See more usage examples in the Jupyter Notebooks in the **example** folder of this repository, or in the [documentation](http://feature-engine.readthedocs.io).

## Contributing

Details about how to contribute can be found in the [Contributing Page](https://feature-engine.readthedocs.io/en/latest/contributing/index.html)

In short:

### Local Setup Steps
- Fork the repo
- Clone your fork into your local computer: ``git clone https://github.com/<YOURUSERNAME>/feature_engine.git``
- cd into the repo ``cd feature_engine``
- Install as a developer: ``pip install -e .``
- Create and activate a virtual environment with any tool of choice
- Install the dependencies as explained in the [Contributing Page](https://feature-engine.readthedocs.io/en/latest/contributing/index.html)
- Create a feature branch with a meaningful name for your feature: ``git checkout -b myfeaturebranch``
- Develop your feature, tests and documentation
- Make sure the tests pass
- Make a PR

Thank you!!

### Opening Pull Requests
PR's are welcome! Please make sure the CI tests pass on your branch.

### Tests

We prefer tox. In your environment:

- Run `pip install tox`
- cd into the root directory of the repo: ``cd feature_engine``
- Run `tox` 

If the tests pass, the code is functional.

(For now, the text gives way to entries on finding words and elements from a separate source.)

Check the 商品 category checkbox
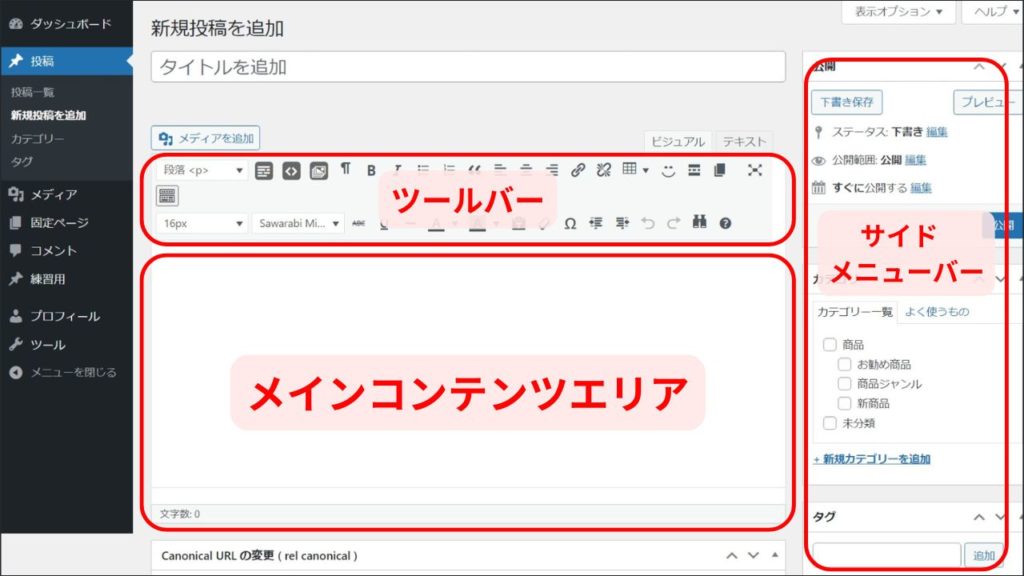Image resolution: width=1024 pixels, height=576 pixels. click(829, 344)
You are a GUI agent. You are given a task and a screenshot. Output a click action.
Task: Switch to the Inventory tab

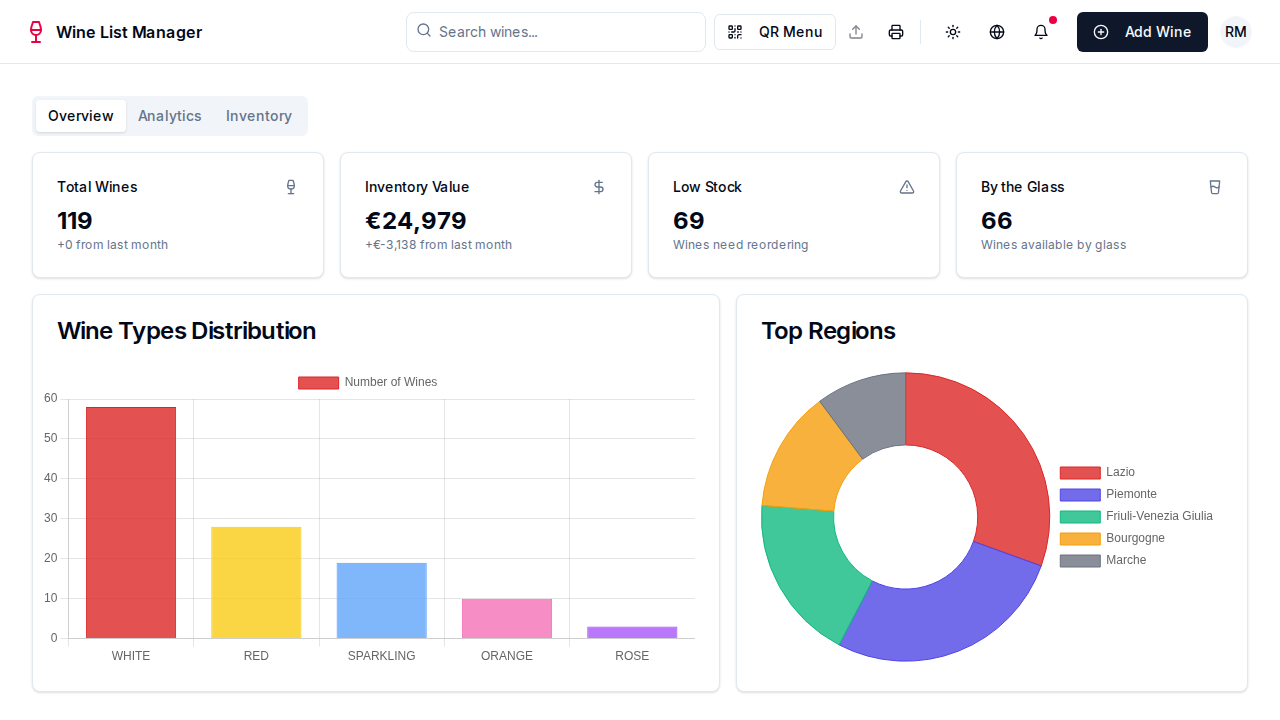(x=259, y=116)
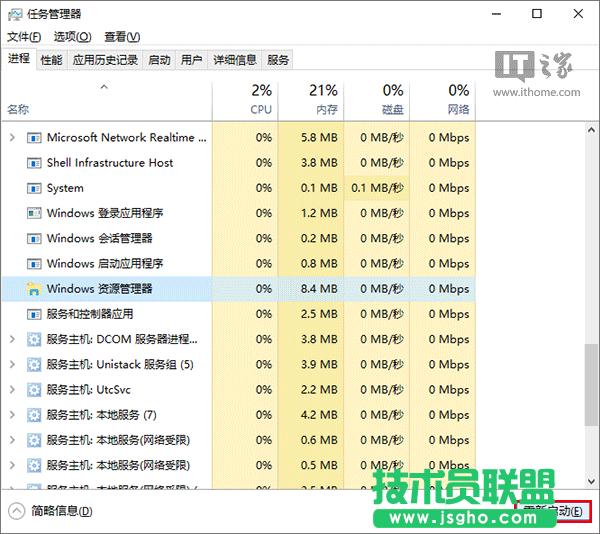Screen dimensions: 600x534
Task: Switch to the 详细信息 tab
Action: [235, 60]
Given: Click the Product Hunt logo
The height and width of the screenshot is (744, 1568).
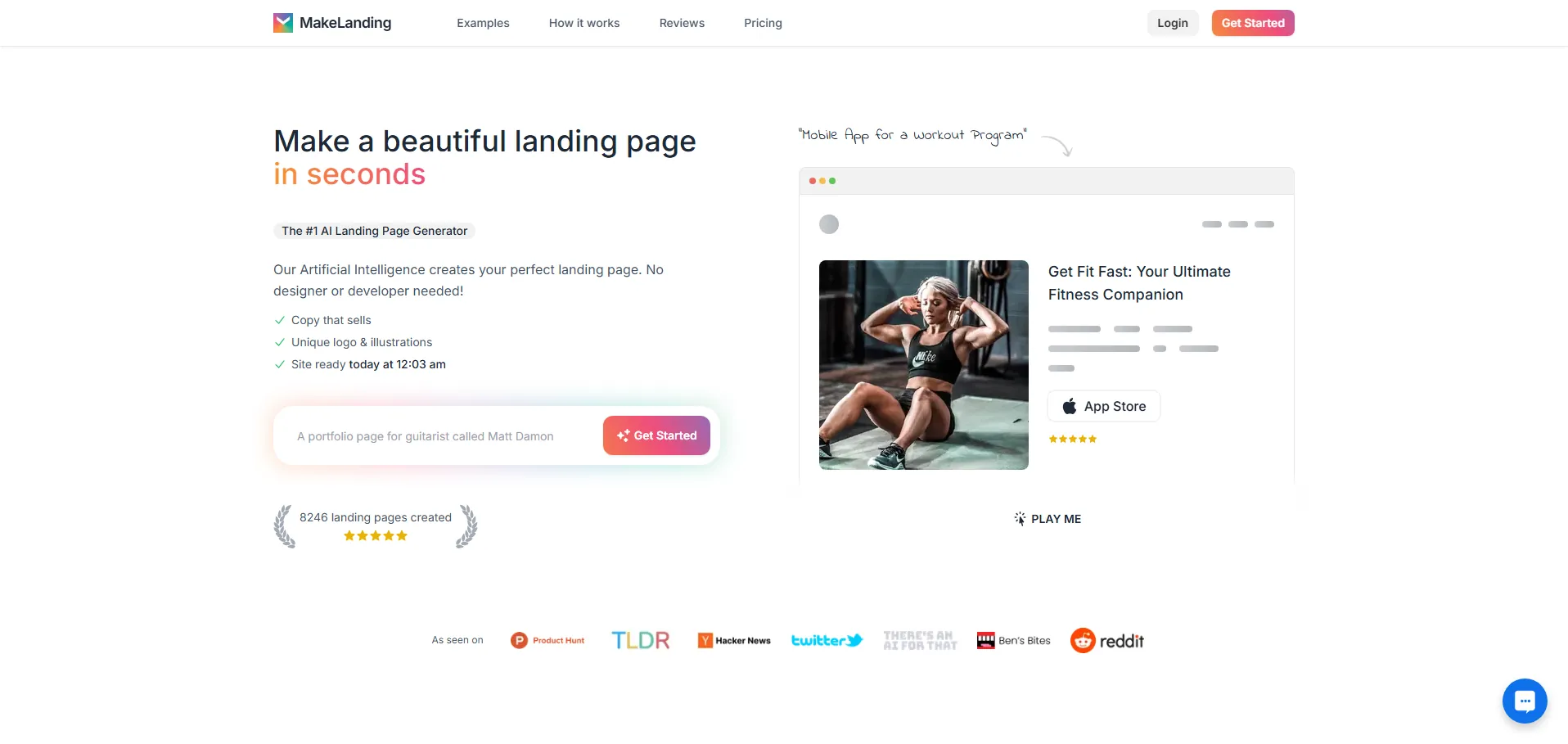Looking at the screenshot, I should click(547, 641).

You can also run the tests in your environment (without tox). For guidelines on how to do so, check the [Contributing Page](https://feature-engine.readthedocs.io/en/latest/contributing/index.html).


### Documentation

Feature-engine documentation is built using [Sphinx](https://www.sphinx-doc.org) and is hosted on [Read the Docs](https://readthedocs.org/).

To build the documentation make sure you have the dependencies installed. From the root directory: ``pip install -r docs/requirements.txt``.

Now you can build the docs: ``sphinx-build -b html docs build``


## License

BSD 3-Clause


## References

Many of the engineering and encoding functionalities are inspired by this [series of articles from the 2009 KDD Competition](http://www.mtome.com/Publications/CiML/CiML-v3-book.pdf).